Все прекрасное – ужасно, все ужасное – прекрасно. Этюды о художниках и живописи | страница 98



А что Вы-то чувствовали? Что? Давайте поскорей рассказывайте!

* * *

«Не важно, что чувствует и мыслит человек внутри сложноустроенного и тяжелого одеяния Голема, почти полностью изолирующего, экранирующего от внешнего мира. К тому же в течение достаточно длительного времени, пока наряд-оболочка сооружался поверх меня во всей своей диковинной полноте, я стоял, почти полностью отделенный от сигналов внешнего мира, погруженный в себя и выстроенный только по основополагающим первичным антропологическим ориентирам: прямостояние, напряжение мышц и суставов, регулируемое дыхание. От внешнего [мира] доходили только касания сотворяющего демиурга, временами чуть-чуть отклоняющие меня от вертикальной оси, заставляющие напрягать мышцы и менять ритм дыхания. К тому же я и сам попытался выключить себя из всякого рода активной соматики и чувствительности, дабы легче переносить достаточно длительную процедуру нагружения меня сложной оболочкой искусственного подобия как бы Голема».

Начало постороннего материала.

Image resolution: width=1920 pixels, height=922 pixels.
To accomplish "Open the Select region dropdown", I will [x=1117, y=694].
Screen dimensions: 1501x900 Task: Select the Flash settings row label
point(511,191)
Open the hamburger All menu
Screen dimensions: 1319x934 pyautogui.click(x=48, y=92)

Я не сразу сообразил. Вам там внутри, наверное, душно было? В звериной утробе-то? Потом мы надели бутафорские носы и пошли в туалет отмываться. Фотографировались. Хохотали. На следующий день до нас донесся разговор двух русских: «Слышал? Вчера Брускин в Лесина стрелял! Но промахнулся». И мы снова хохотали.

* * *

Когда мне предложили написать воспоминания о Вас, драго…

Драгоценный уже было… Ну как Вас еще величать? «Открытый» не скажешь, «простодушный» – тем более, «великодушный» вроде тоже нет… Впрочем, Гандлевский вспоминает неизвестный мне факт, что Вы с Надеждой воспитали с младенчества и поставили на ноги чужую девочку.

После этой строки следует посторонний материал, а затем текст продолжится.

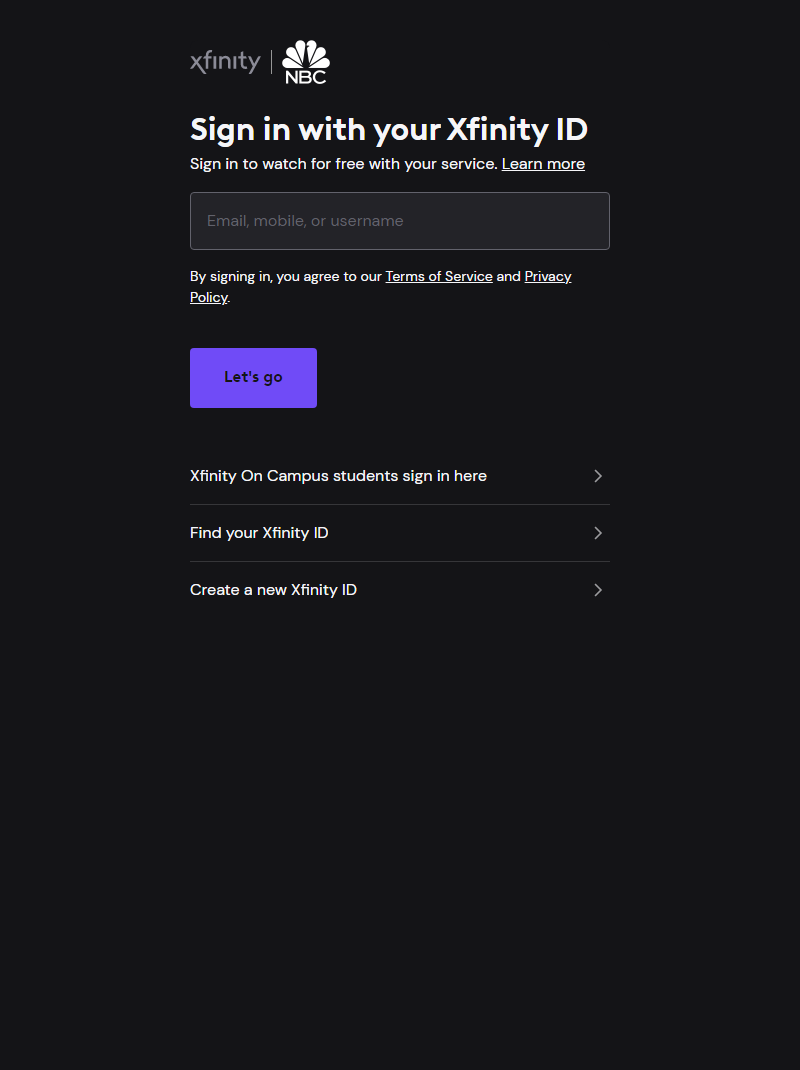Click the chevron beside Find your Xfinity ID
800x1070 pixels.
[x=598, y=533]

Так что попробуем еще разок.

Когда мне предложили написать воспоминания о Вас, великодушный Дмитрий Александрович, я подумал: ну что могу про Вас нового сообщить? Даже поморщился от предполагаемого усилия. И вот уже отмахал немало. И продолжаю… писать письмо. Чуть ли не письмо-книгу. Кому? Умершему другу. Вам ли, драгоценный ДАП? Ведь письмо умершему другу – прекрасная форма для литературного высказывания. Тем паче что друг время от времени оттуда то подмигнет, то подскажет деталь. А то и впишет кое-что в рукопись своей рукой.

* * *

Приятель Х сказал: «Все жду, когда ты перестанешь дружить с Приговым». Приятель Y, он же В. Р., сказал: «Все жду, когда ты перестанешь дружить с Соломоном Волковым». Оба дождались: перестали быть моими приятелями.

* * *

А может быть, не Вы поднялись ко мне на чердак, а, наоборот, я спустился к Вам в подвал? Кстати, вполне правдоподобно. Мастерскую Вы делили со Славой Лебедевым и Борей Орловым.